Mr. Rodriguez (El Bronco), who took office in October 2015, had a rocky start. Within the first five months of his administration, five members of his cabinet – each hand picked for their ties to the community or leadership history, not party affiliation – resigned. Most cited “personal reasons,” though the final exit, by Rogelio Benavides Pintos, was pinned to the government’s purchase of 200,000 blankets at inflated prices. Mr. Benavídes Pintos was involved in the scandal and stepped down so that there could be a transparent investigation, he said, something many observers pointed to as a positive.

“In terms of El Bronco’s government, I think it’s too early to judge in terms of policy change,” says Poiré. So far he’s cut state spending by roughly $92 million and focused on strengthening his cabinet. “But a couple of indicators are uplifting and optimistic, [like] the emphasis on transparency and on the participation of different groups in civil society in shaping the agenda. And more importantly the dedication to mechanisms for follow-up,” like the state’s “Citizen Council,” which gives more platforms for constituent voices and feedback in the governing process.

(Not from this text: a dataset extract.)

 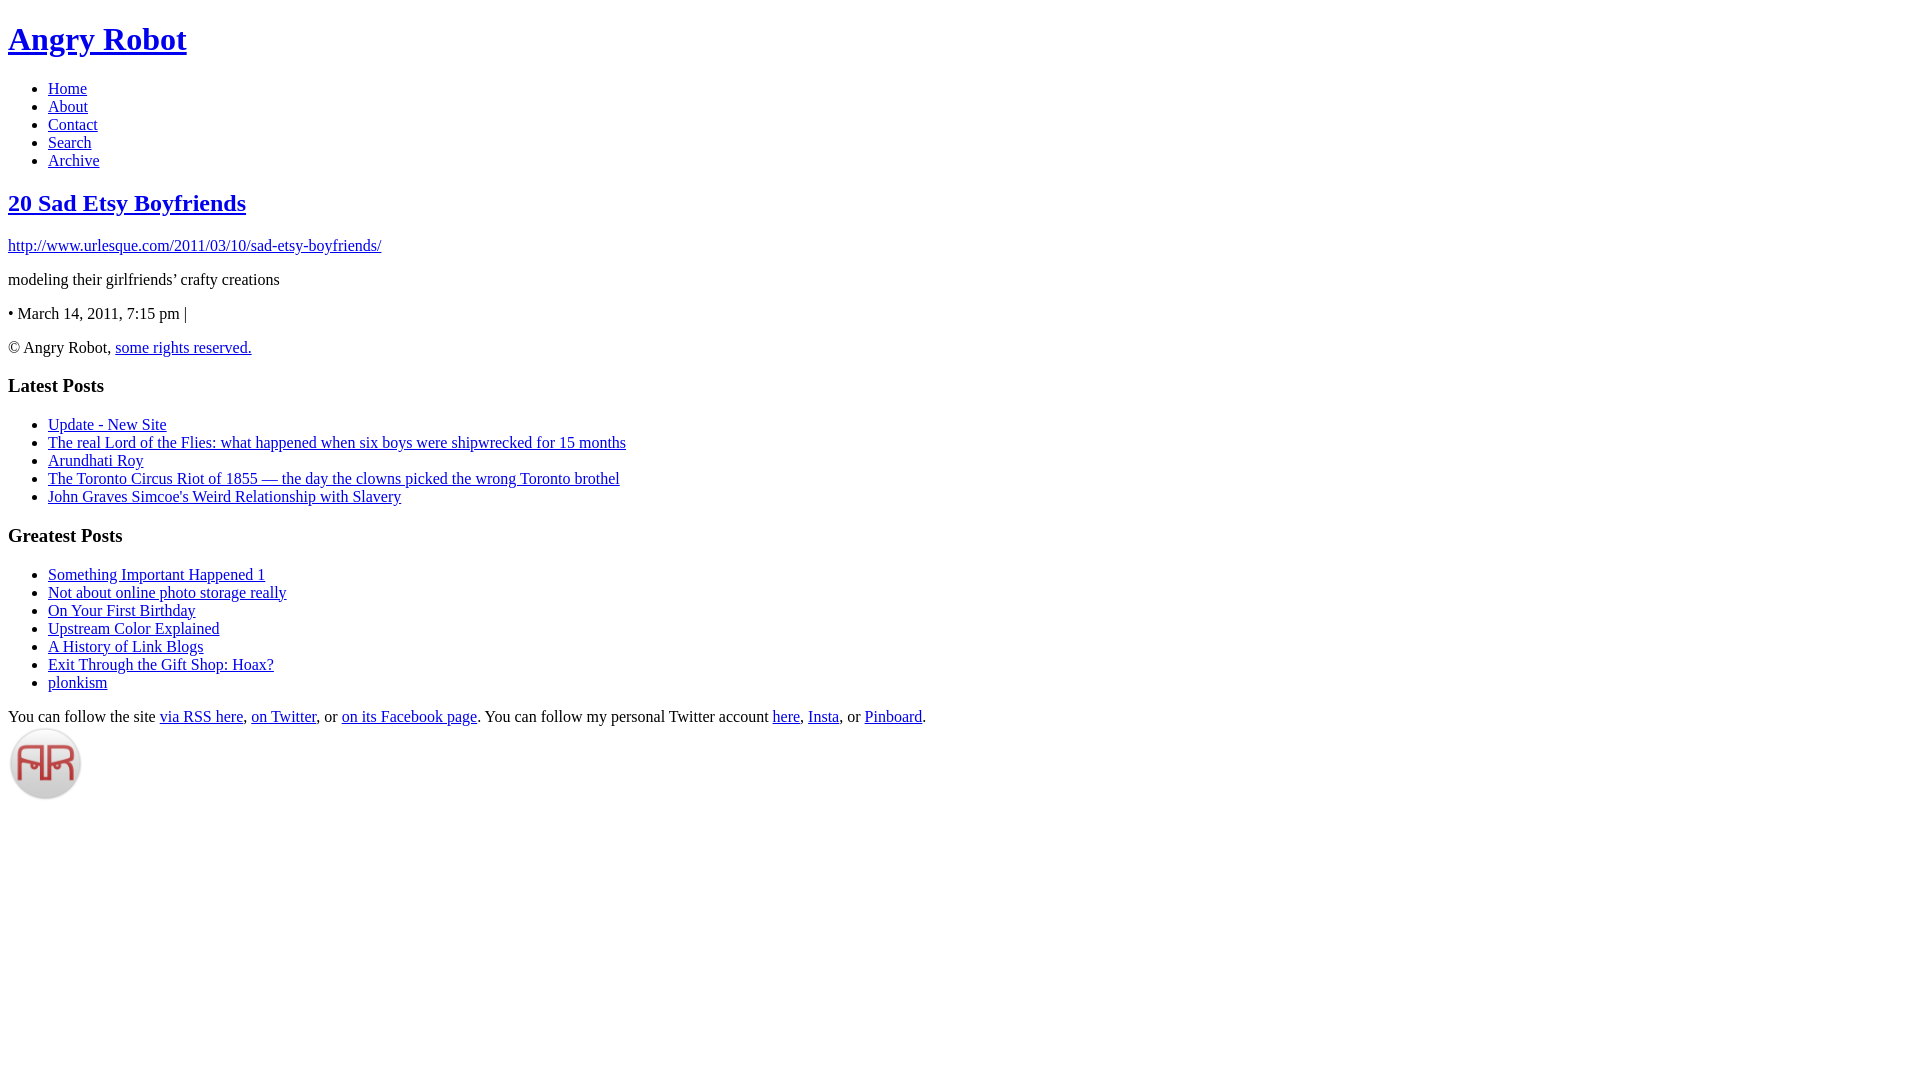 I want to click on 'A History of Link Blogs', so click(x=124, y=646).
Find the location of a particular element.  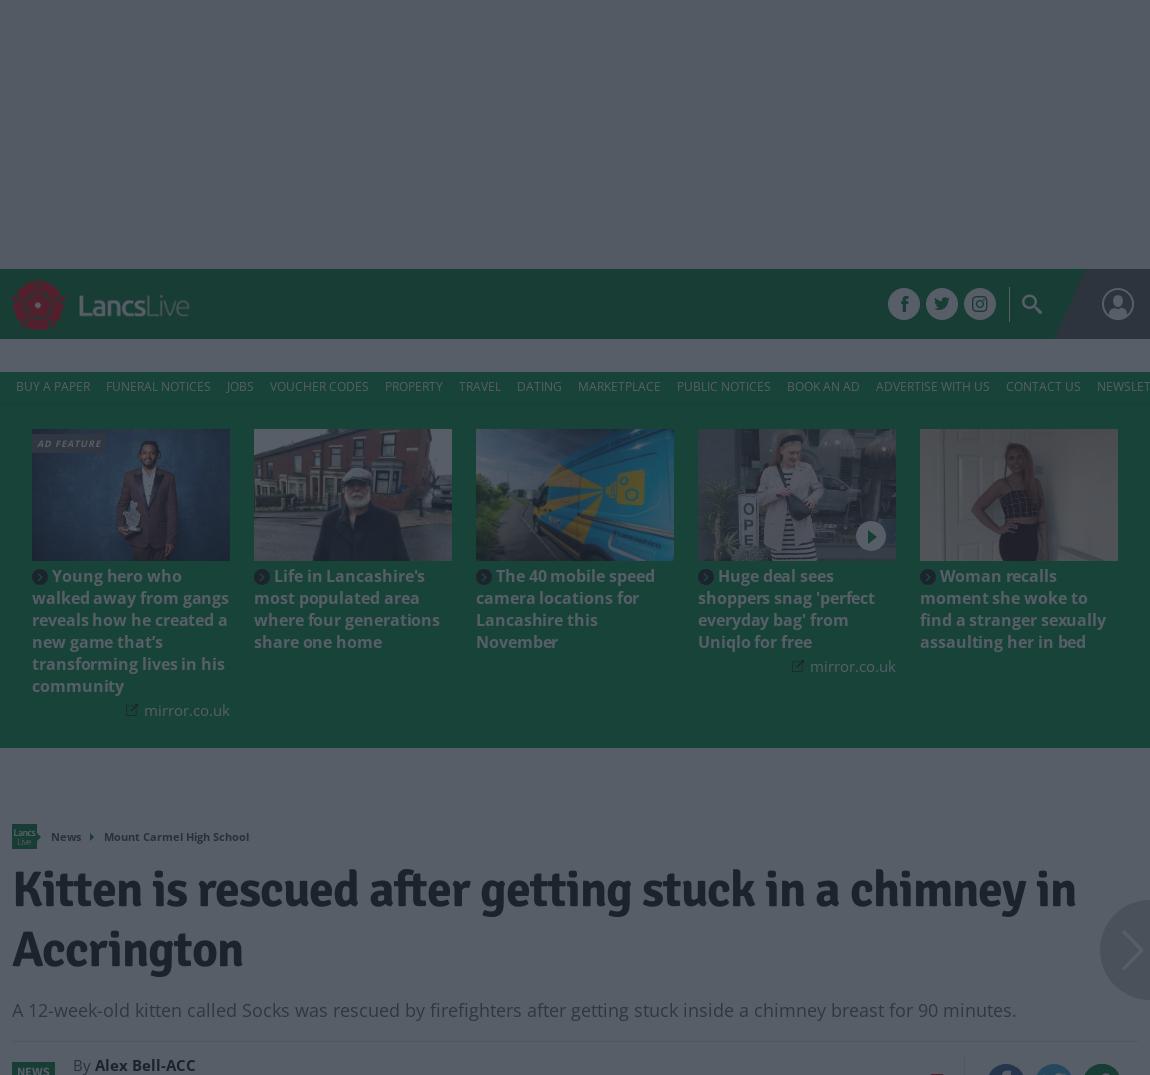

'A 12-week-old kitten called Socks was rescued by firefighters after getting stuck inside a chimney breast for 90 minutes.' is located at coordinates (514, 975).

El Bronco says he and his team spend roughly three hours a day answering thousands of messages from voters on social media, and he freely shares his phone number with anyone who asks.

“The people are now asking their governor to do something. They have access to him and can say, ‘Hey, do something about this,’” he said during a press conference earlier this year. "That's a good thing," even if it's criticism, he said.

Poiré sees two different party strategies in combating independents this election and down the line. “In certain locations where parties felt independent candidates would be particularly attractive, there were efforts this year to make it harder for independents to register,” he says. “But the broader movement has been to think about ways independent candidates might actually … decentralize the vote” and work as a tool for one established party against another, he says.

He expects the independent candidate phenomenon to keep gaining steam here. And even if party machines keep adapting to the new kids on the block, it’s not always about winning, Poiré says. “Independents are raising new issues and pushing new agendas,” he says.

“It’s a very welcome development for Mexico."